自社のビジョンと技術に基づく自動運転技術
そのなかでも、もっとも広い面積を割いていたのは自動運転のための技術と、それによって実現可能となる新しい機能のデモンストレーションだ。ZFでは現在「See-Think-Act」というビジョンを掲げている。これは、みずからを導く指針であると同時に、自社技術がもたらす独自の提案内容として営業活動に活用しているものでもある。具体的にはカメラやレーダーで検知し、それをもとにECUで指示を出し、アクチュエーターを動作させる、つまり「見て、考えて、動かす」という一連の動作を指している。
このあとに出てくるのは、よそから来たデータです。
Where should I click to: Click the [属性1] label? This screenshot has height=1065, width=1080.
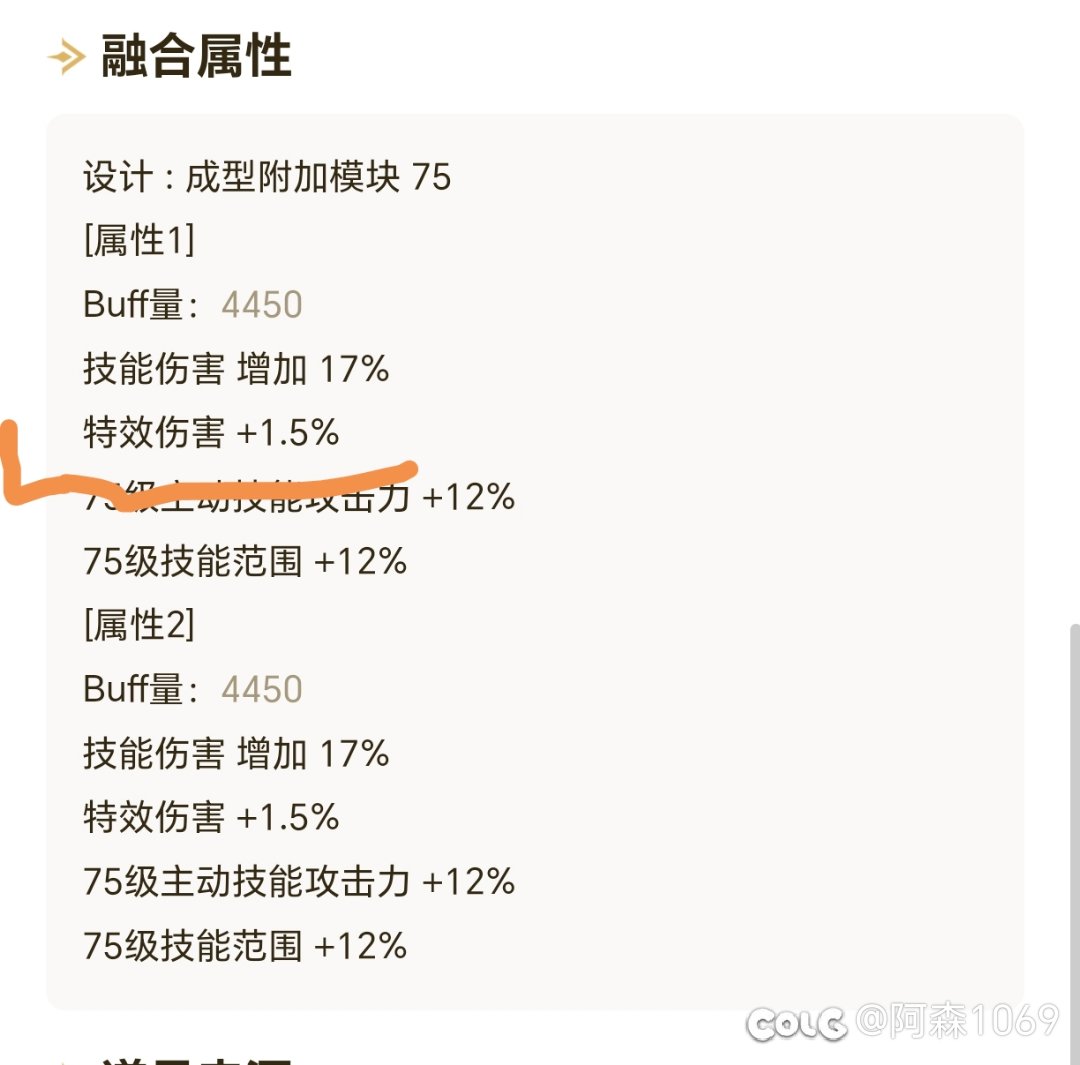(139, 241)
今回は、このビジョンに沿った自動運転技術をアピールしていたのが印象的だった。
まず「見る」では、視野角が52度と100度の単眼カメラ、そしてこの標準的なカメラと魚眼、望遠という合計3つのカメラを組み合わせた複眼ユニットを展示。近距離から遠距離まで、そして広い角度で物体認識が可能になるというものだ。これで得た情報をもとに「考える」プロセッサには、NVIDIAとZFが共同開発した自動運転用AIの「Pro AI」が搭載されている。
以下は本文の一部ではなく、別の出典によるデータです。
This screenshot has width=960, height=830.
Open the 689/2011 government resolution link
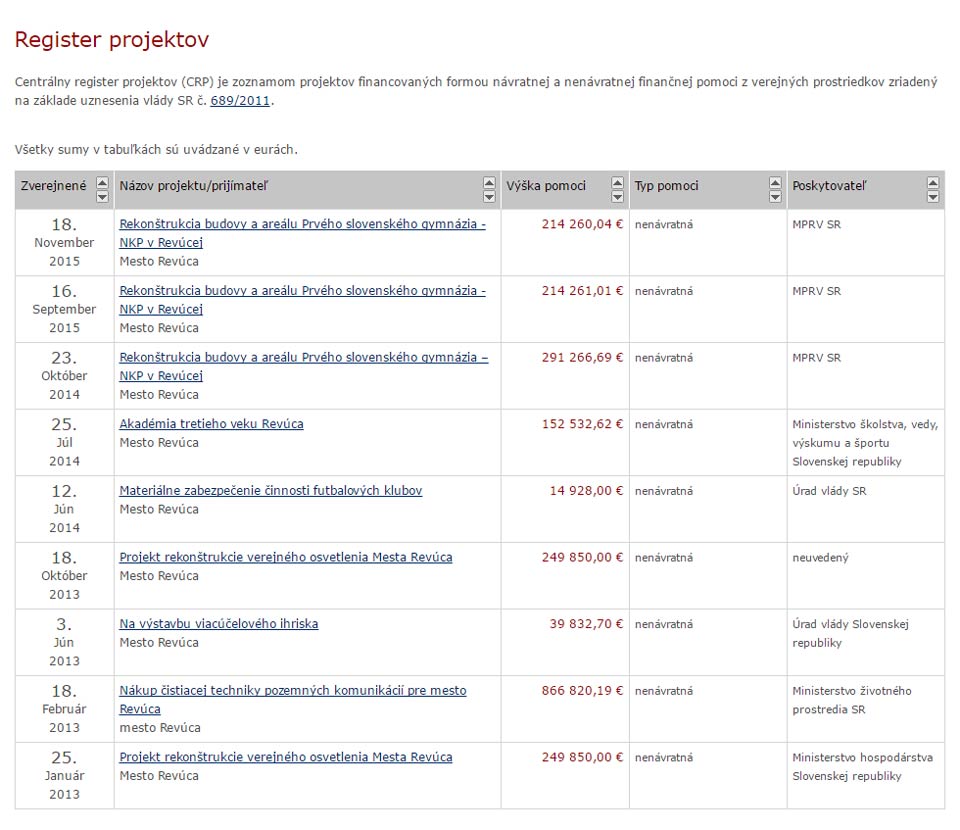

さらに「動かす」では、電動パワーステアリングやブレーキシステム、減衰力連続可変制御ダンパー などを展示。後輪アクスルのトー角を能動的に可変させて旋回をアシストする「アクティブ・キネマティック・コントロール」が興味深い。こうした部分では「ZFはもともと、トランスミッションやダンパーといった駆動系のハードウェアに強みを持っている、ということが大きく活きています」と説明員。
これらの実機展示の後方では、液晶モニターを用いた2種類のデモンストレーションを展開。ひとつは来場者が乗用車の模型を置くと画面上の車両が走り出し、遅い前走車に追い付いてぶつかりそうになるとレーンチェンジするというもの。「左右レーンや後方の状況を常にチェックし、減速するのかレーンチェンジするのか、最適な挙動を判断する」とのことだ。また道路工事や悪天候などによる仮設の速度規制標識を認識し、自動的に減速する機能の可能性も示した。
電動化関連や衝突安全の技術も紹介
もうひとつのデモンストレーションは、同社が「X2Safe」と名づけたインテリジェントアルゴリズムの紹介。これは歩行者や自転車との衝突を予防しようというもので、画面ではそれぞれの存在を検知し、その後の動きを予測して警告を発する様子が示されていた。車両とスマートフォン、スマートウォッチなどのモバイル機器が双方向通信し、お互いを検知することで実現できるものだという。
このほか「電動化」に関わる展示ではモーターとデフ、トランスミッションを一体化した駆動ユニットや、モーターを追加することでハイブリッド車にも使用できる8速デュアルクラッチトランスミッションなどが見所となっていた。横滑り防止装置を組み込んだ回生協調ブレーキは「See-Think-Act」におけるActの領域にも貢献するものだ。
一方、衝突安全に関わる部分は2年前に買収し、経営統合したTRWが強みを持っていた領域。ここでは後席乗員用エアバッグや、頭部保護を重視したサイドエアバッグが目を引く。後席乗員用エアバッグは前席バックレストのフレームに装着する構造で、シートメーカーへの納入を想定。同社によれば「後席用エアバッグは、これから需要が伸びると予測している」とのことだ。
シートベルト関連の展示はアクティブバックルリフター、アクティブコントロールリトラクターなど。なお、これらの安全装備も「衝突が避けられないと判断したらプロセッサが指示を出し、衝突前にシートベルトやエアバッグを作動させて、効果を高めるといったことも考えている」とのこと。安全装備も駆動系メカニズムと同様にActを担うものと位置づけ、連携させることで機能をより高める狙いがあるという。幅広い領域を手がけ、安全にも注力するメガサプライヤーとしての姿勢をアピールする展示内容だったといえる。